In March 2021, digital artist Beeple sold a work at Christie’s for $69 million. A year prior, his prints had never sold for more than $100 apiece. But this was no print. It was an NFT—aka, a nonfungible token.
What does that mean? It means that while anyone could copy a JPEG of Beeple’s work, only the buyer owned it, according to a digital paper trail. This distinction between reproduction and ownership made all the difference in valuing the work, as the artist became one of the world’s wealthiest creatives overnight.
But according to new research, Beeple’s success is an extreme outlier. A team of researchers out of the University of London, including Andrea Baronchelli, an associate professor in mathematics, and data scientist Matthieu Nadini, analyzed the sale of 4.7 million NFTs, exchanged by more than 500,000 buyers and sellers, representing nearly $1 billion in transactions. The general takeaway is that, while you might think nonfungible tokens are a skyrocketing business for collectors and creators, the vast majority of NFTs can’t buy you a meal at McDonald’s.
Only 1% of NFTs sell for more than $1,500, and 75% sell for $15 or less.
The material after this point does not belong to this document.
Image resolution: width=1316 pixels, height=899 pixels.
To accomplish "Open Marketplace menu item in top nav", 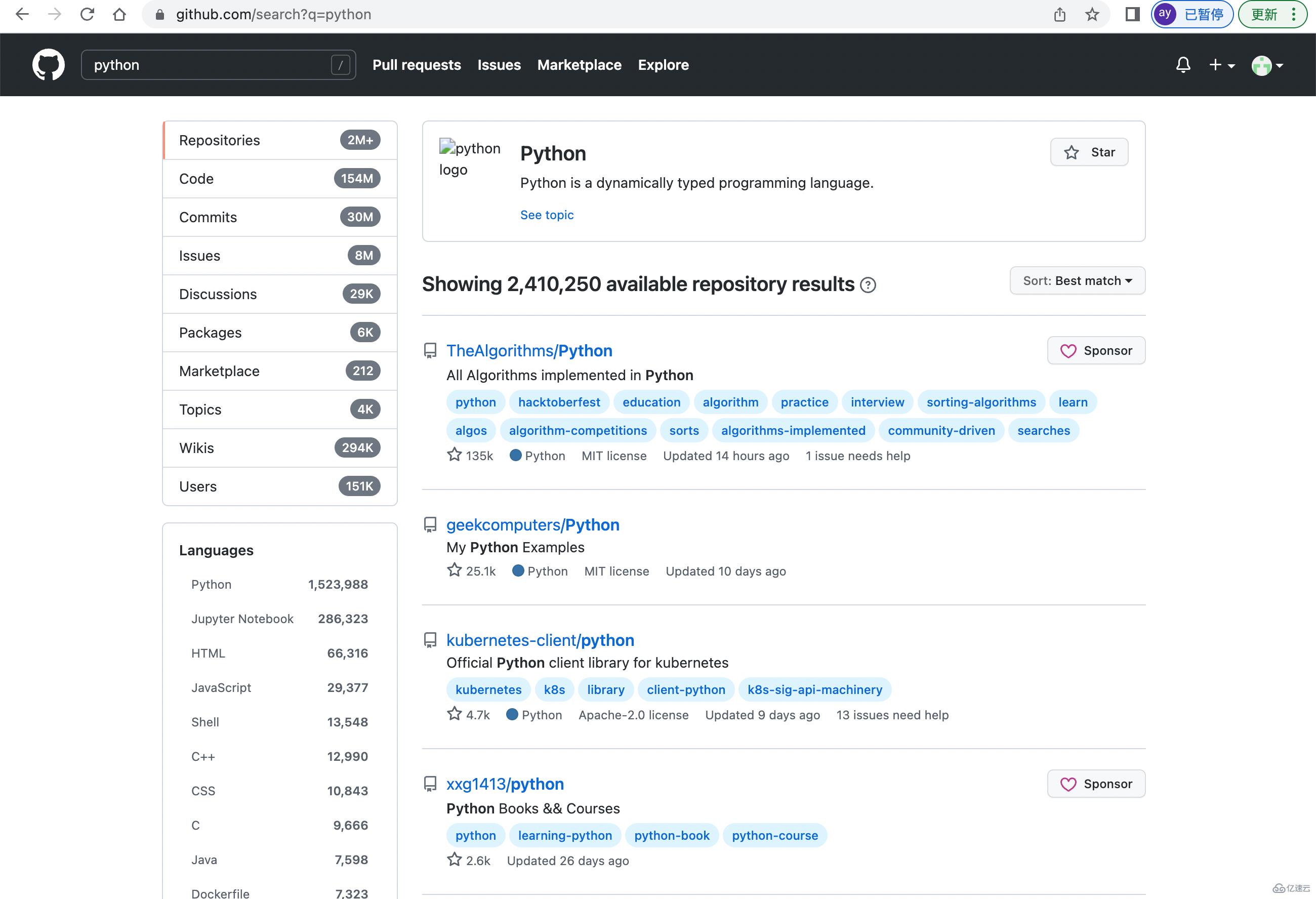I will (579, 65).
Even worse? “The majority of these pieces don’t even sell, so they don’t enter our analyses,” says Mauro Martino, head of IBM’s Visual AI Lab, who depicted the research as a dazzling series of graphics. “People just spend money to produce an NFT and that’s it. It would be hard to suggest for an art friend to play [in this space] and get rich in NFTs, because very few people can find profit in this market.”
It’s a topic Martino is intimately familiar with, given that he spent nearly a year visualizing the aforementioned research into a network of trades, or what you might consider a snapshot of the NFT market—a task he considers one of the most complicated of his career. With frames that contain 7 million network links, a single change could necessitate minutes of rendering time before Martino could see the results.
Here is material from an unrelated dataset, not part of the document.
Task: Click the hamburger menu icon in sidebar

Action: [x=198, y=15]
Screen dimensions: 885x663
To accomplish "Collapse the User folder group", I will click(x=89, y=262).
“I learn by doing, playing with nodes, and modifying the visual to see where to go,” Martino says. “But when you have to wait five to ten minutes for a frame? It’s hard work.”
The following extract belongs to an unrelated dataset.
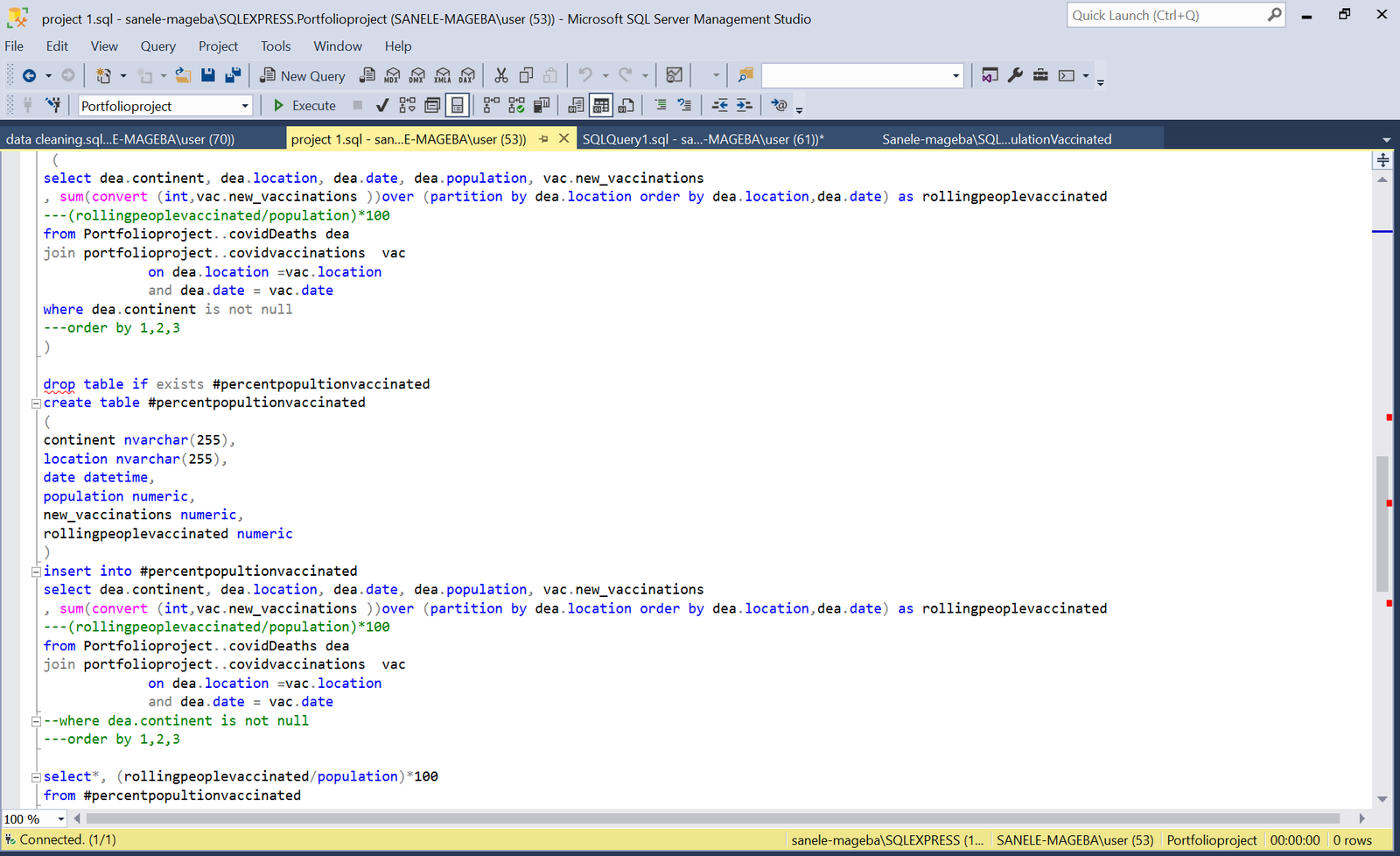Click the Find in Files icon
This screenshot has width=1400, height=856.
point(745,76)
You can see much of Martino’s work in the video embedded above. His data visualization occurs in two parts. The first part, beginning at 1:48, demonstrates the growth of NFTs between 2017 and 2021. The spheres are NFT traders. Links between them are actual NFT trades. The larger the sphere, the more active the trader.
What you see from 2017 to 2021 is basically a universe coming alive. At first, a relatively small conglomerate of traders—rendered in pink for trading cards in the CryptoKitties game—dominate the frame. But then nodes start appearing in every direction and color. White stars represent solo NFT projects. Blue represents items from the NFT-based online game Axie Infinity. The green trunk that slowly grows beneath the rest of the visualization is for Sorare collectible cards, from an NFT fantasy football game that basically exists in its own vacuum.
Once this evolution is completed, the second stage of the visualization begins, in which Martino pans the camera around the NFTs in 2021, allowing you to take in its wild scope and visual splendor. What you’re looking at is literally the shape of the NFT market, structured by the trades of all sorts of different NFTs.
Now, Martino didn’t include every piece of data from the paper’s own starting data set. And that data set is only a slice of the $10 billion NFT market. Still, Martino demonstrates that NFT communities are logically structured rather than completely haphazard.
The pink CryptoKitties smear across the visualization because individuals can actually breed and trade their own new cats, driving the sort of peer-to-peer trading that NFT fans love, swapping cat cards among themselves. But Gods Unchained, a role-playing game in which every item is an NFT, appears like a black hole in the middle of the entire visualization. Why? It’s the key distributor of its NFTs. And it appears that people who play Gods Unchained are highly active in other NFT endeavors, so it branches out from a single position.
While Martino admits that NFTs aren’t likely to make you rich, working on the project did move him to respect the market.
“There are people who think it’ll just be here for a few years—a temporary trend. We really discovered the market is growing, and is starting to have some structure, rules, and behavior we can track. So we feel NFTs will stay with us for a long time,” he says. “[Collecting digital objects] is not an expected behavior from humanity. [But] it’s emerged, and we think it will stay growing.”